Amy Klobuchar was having none of it. She chimed in to blast Sanders for how unrealistic his plan is, seeing as it has essentially zero chance of passing the Senate. Klobuchar also wisely noted that socialist healthcare would throw hundreds of millions of people off of the private insurance they have now even if they’re happy with it.

Klobuchar also called out Buttigieg, who dishonestly claims that he doesn’t really support socialist healthcare. She noted that in a 2018 tweet, he sang a very different tune and endorsed “Medicare for all” emphatically: “I, Pete Buttigieg, politician, do henceforth and forthwith declare, most affirmatively and indubitably, unto the ages, that I do favor Medicare for All, as I do favor any measure that would help get all Americans covered.”

Klobuchar has a point.

Buttigieg claims to support something called “Medicare for all who want it.” It’s an imaginary thing that does not exist. Buttigieg claims he would provide a government option alongside private insurance for those who wish to keep it. This is fantasy. In reality, the two could not co-exist. As Washington Examiner contributor Sally Pipes has written:

[One] study’s authors found that a public option would gradually drive private insurers out of the market — and thereby leave people without private coverage options.

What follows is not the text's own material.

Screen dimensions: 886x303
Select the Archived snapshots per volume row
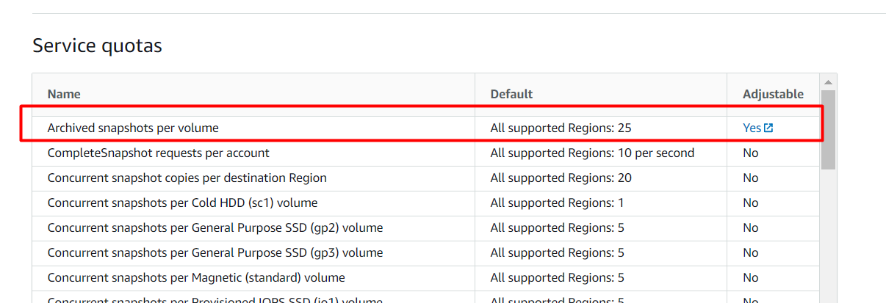pyautogui.click(x=426, y=128)
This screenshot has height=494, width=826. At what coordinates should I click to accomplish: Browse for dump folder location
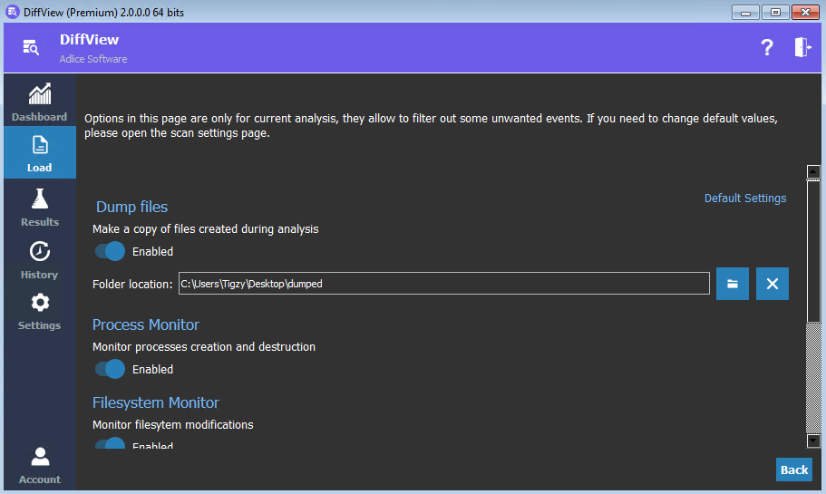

The public option would be cheap for two reasons. First, because it’s a government-run program, it could sustain losses in perpetuity. So its premiums for the public could be well below its costs… Second, public option supporters envision paying doctors and hospitals at rates close to Medicare’s, which are much lower than those for private insurance.

Many consumers would drop their private coverage in favor of the cheaper public plan. Those public option patients would yield lower payments for doctors and hospitals. So providers would raise rates for the remaining privately insured population to compensate. Private insurers would pass those increases along in the form of higher premiums. That would drive yet more people to the public option.

“Medicare for all who want it” would quickly turn into “Medicare is your only option.” Heck, Buttigieg admits as much in the fine print of his campaign plan, where it openly admits that his proposal is just a “pathway to Medicare for All.”

Kudos to Klobuchar for calling out his duplicity.